L. Quelques heures

Le quai des bouquinistes
« Sur le trot­toir du côté du fleuve, quelques bouquin­istes venaient d’ou­vrir leurs étalages … »

Cette fois-ci, plus pressés, ils n’at­tendirent pas le feu vert mais se fau­filèrent entre les voitures, plus nom­breuses que tan­tôt, pour ensuite descen­dre le Quai Saint-Michel, avec la façade de Notre-Dame sur leur gauche. Les rues s’é­taient peu­plées de gens finale­ment sor­ties de chez eux à l’ap­proche de l’après-midi. Sur le trot­toir du côté du fleuve, quelques bouquin­istes venaient d’ou­vrir leurs éta­lages et regar­daient les clients fouiller dans les caiss­es rem­plies de livres. À côté, des pein­tres désœu­vrés dis­cu­taient entre eux, les tem­péra­tures étant décidé­ment assez bass­es pour faire pass­er l’en­vie d’une séance de por­trait jusqu’aux plus entre­prenants des rares touristes. De l’autre côté, il y avait des petits mag­a­sins dont la plu­part vendait des sou­venirs. Quelques bistrots se trou­vaient aux angles des rues. Dans leurs entrées se tenaient des fumeurs, accoudés à des tables hautes, bien emmi­tou­flés pour se pro­téger con­tre le froid. Des chais­es et des tables, mal­gré la météo plutôt défa­vor­able, cou­vraient les trot­toirs et attendaient des consommateurs.

« Il y quelque chose qui te dit ?

– Je ne sais pas, répon­dit Ste­fan, mais si ça ne te dérange pas, je voudrais encore pass­er devant Notre-Dame, OK ?

– Pourquoi pas ? Allons‑y alors ! »

Ils choisirent de con­tin­uer leur prom­e­nade le long de la Seine jusqu’au Petit Pont qu’ils emprun­tèrent ensuite pour tra­vers­er le bras du fleuve qui les séparait de l’île. Longeant le parvis, au fond duquel le géant de pierre guet­tait tou­jours, ils se rendirent compte que la place à ses pieds était beau­coup plus ani­mée que deux heures aupar­a­vant. Vue de loin, on l’aurait dit peu­plée d’une armée de four­mis dont les colonnes, prêtes à l’attaque, s’engouffraient en ordre de marche sous le porche de l’église.

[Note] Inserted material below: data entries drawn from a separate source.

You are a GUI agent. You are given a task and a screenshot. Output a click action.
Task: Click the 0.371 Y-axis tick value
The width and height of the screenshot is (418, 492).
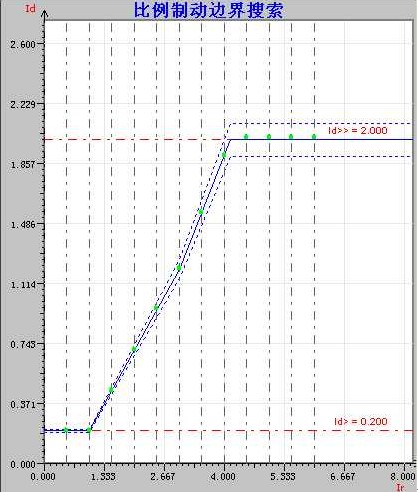[22, 404]
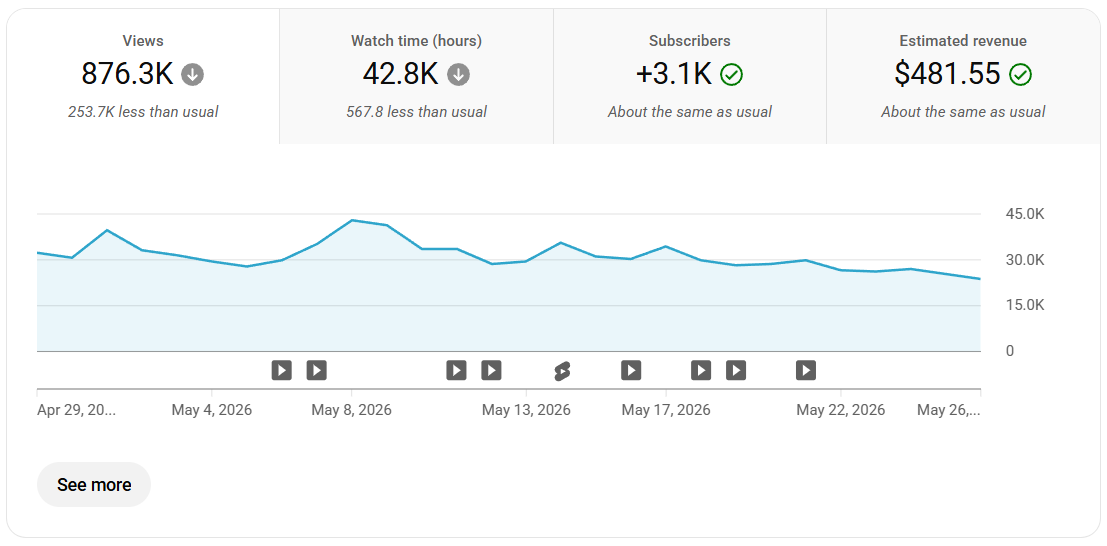Select the Views metric tab
Screen dimensions: 1107x546
pyautogui.click(x=143, y=76)
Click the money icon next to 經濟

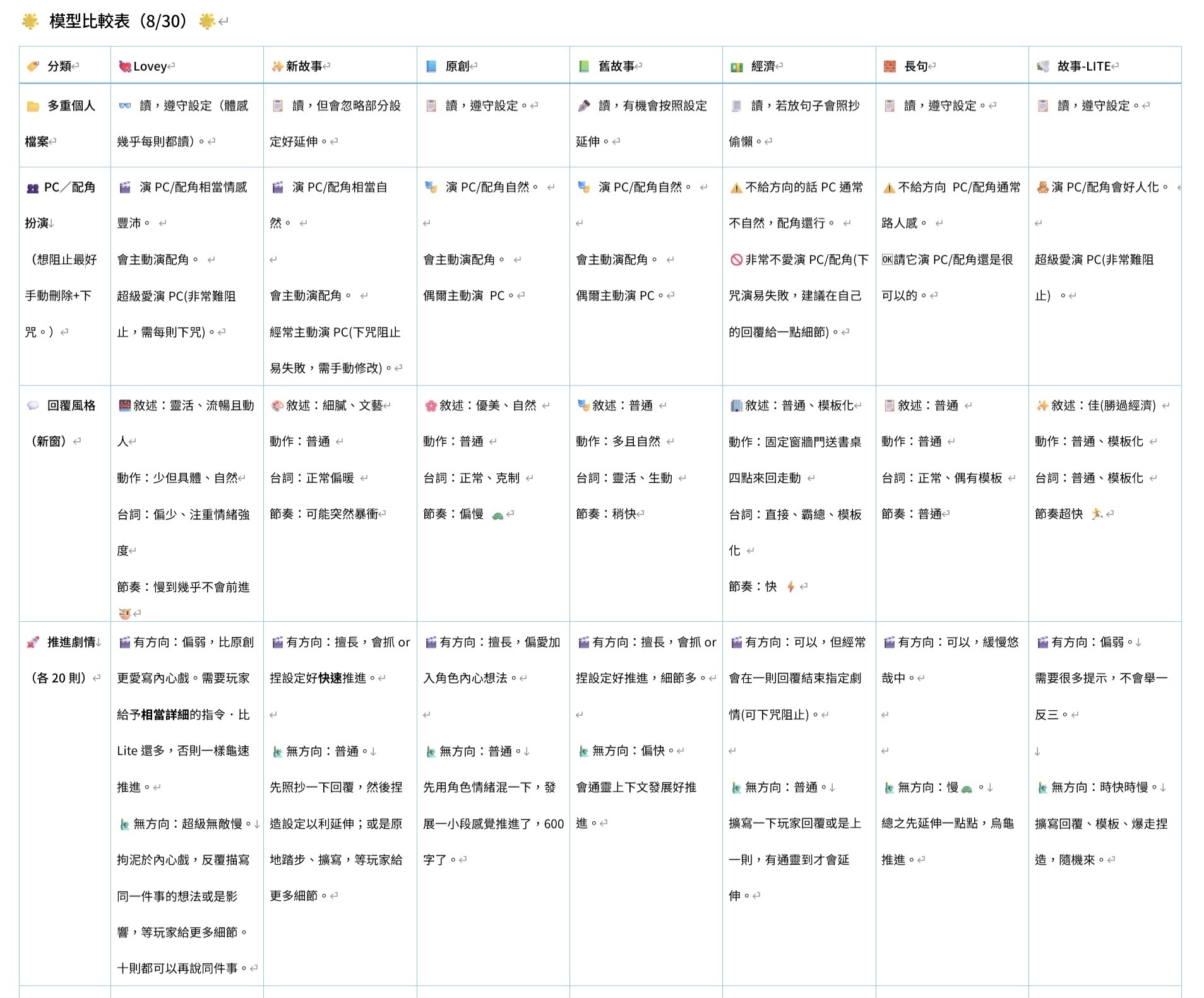point(736,67)
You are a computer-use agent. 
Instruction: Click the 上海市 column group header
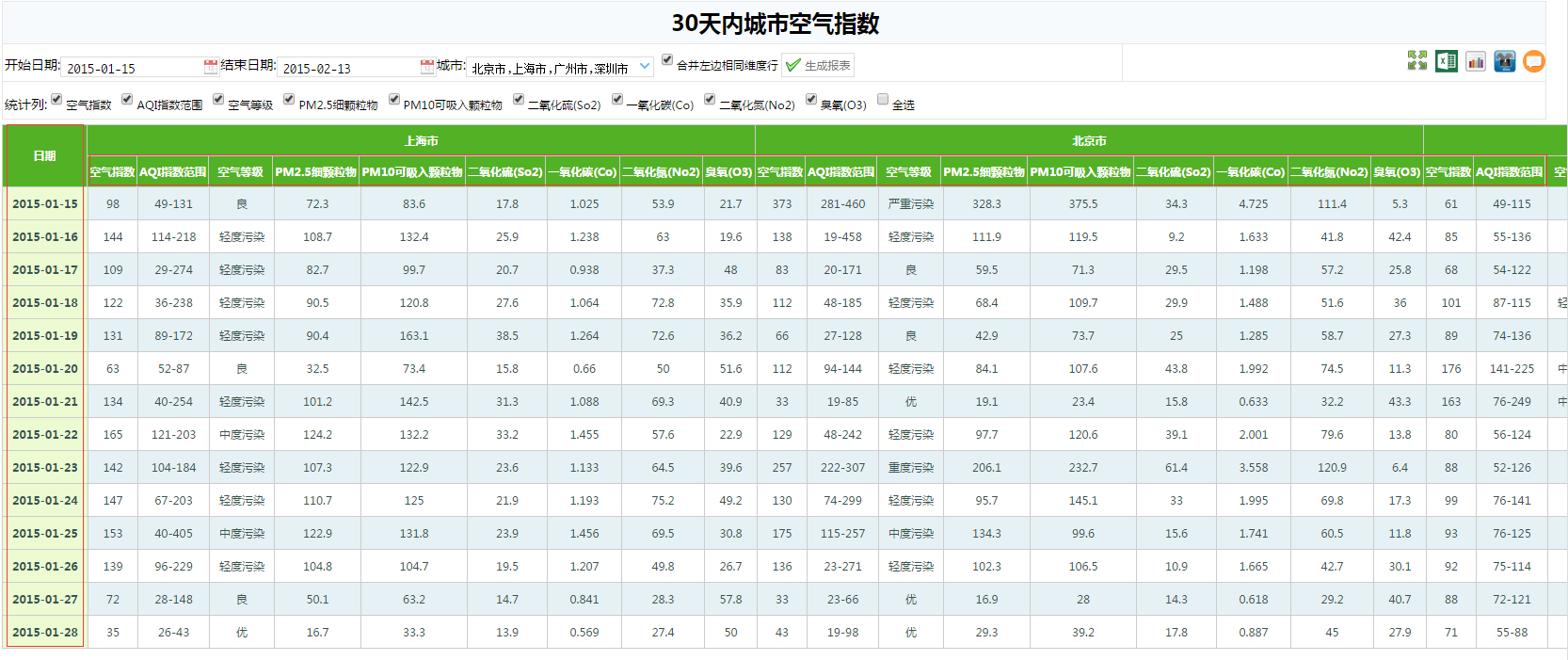(x=421, y=140)
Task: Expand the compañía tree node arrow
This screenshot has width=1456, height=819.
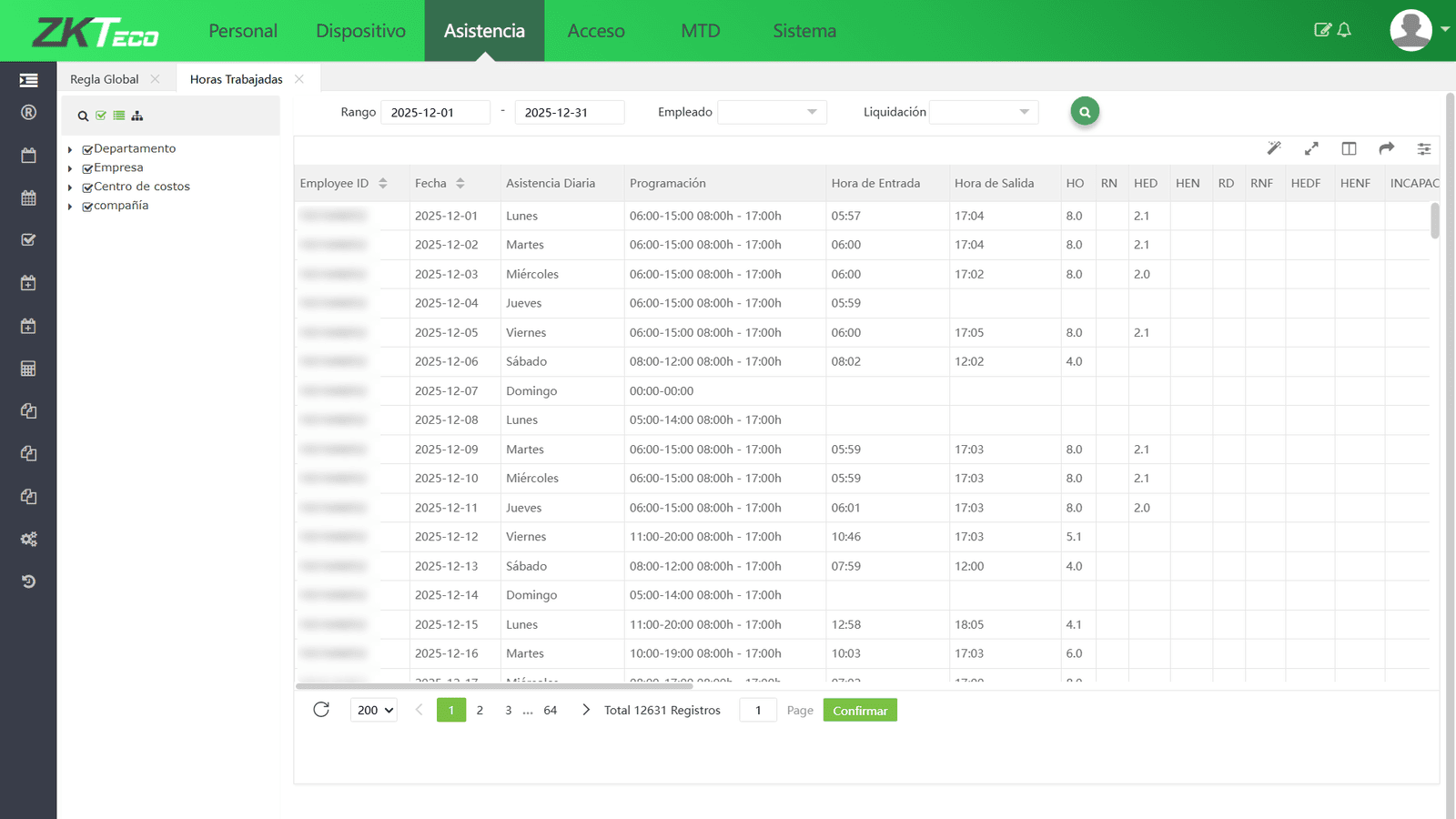Action: pos(70,207)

Nathalie et Ste­fan passèrent devant sans s’ar­rêter, mais pas sans admir­er, encore une fois, cette façade si équili­brée, aux lignes si claires, dont les étages s’él­e­vaient sere­ins au-dessus de toutes ces têtes grouil­lant à ses pieds. À l’an­gle de l’Hô­tel-Dieu, ils tournèrent à droite dans la rue qui longeait la façade nord de la cathé­drale, la Rue du Cloître Notre-Dame. Plusieurs étab­lisse­ments y pro­po­saient leurs bons ser­vices à une clien­tèle pressée, et comme il ne leur restait plus que deux heures avant le départ du train, ils résolurent de ne pas chercher plus loin, et entrèrent dans un bistrot dont le nom et l’aspect leur sem­blèrent par­ti­c­ulière­ment bien adap­tés à l’en­droit : À l’om­bre de Notre-Dame. Effec­tive­ment, juste en face de l’étab­lisse­ment, s’él­e­vaient les som­bres murs de la cathé­drale. De tout leur poids, ils pesaient sur les bâti­ments de l’autre côté de la rue, qu’ils coupaient de la clarté du ciel par la hau­teur ver­tig­ineuse de leurs murs. Même les baies vit­rées, mornes et noires vues de l’ex­térieur, pareilles à des orbites aveu­gles, en rajoutaient à la gri­saille des rangées de pier­res, faisant oubli­er jusqu’à l’ex­is­tence des espaces bar­i­olés de lumière qu’elles abri­taient der­rière leurs rem­parts. Le couloir le long duquel s’en­fi­laient les chapelles col­latérales, illu­miné par les bou­gies que Nathalie et Ste­fan y avaient allumées moins d’une heure aupar­a­vant, avait comme cessé d’ex­is­ter. Si on leur avait annon­cé que tout cela s’é­tait passé dans un autre univers, cela ne les aurait pas éton­né plus que ça, telle­ment les deux endroits leur parais­saient éloignés l’un de l’autre. Comme si les murs de l’église avaient été con­stru­its pour abrit­er une réal­ité différente.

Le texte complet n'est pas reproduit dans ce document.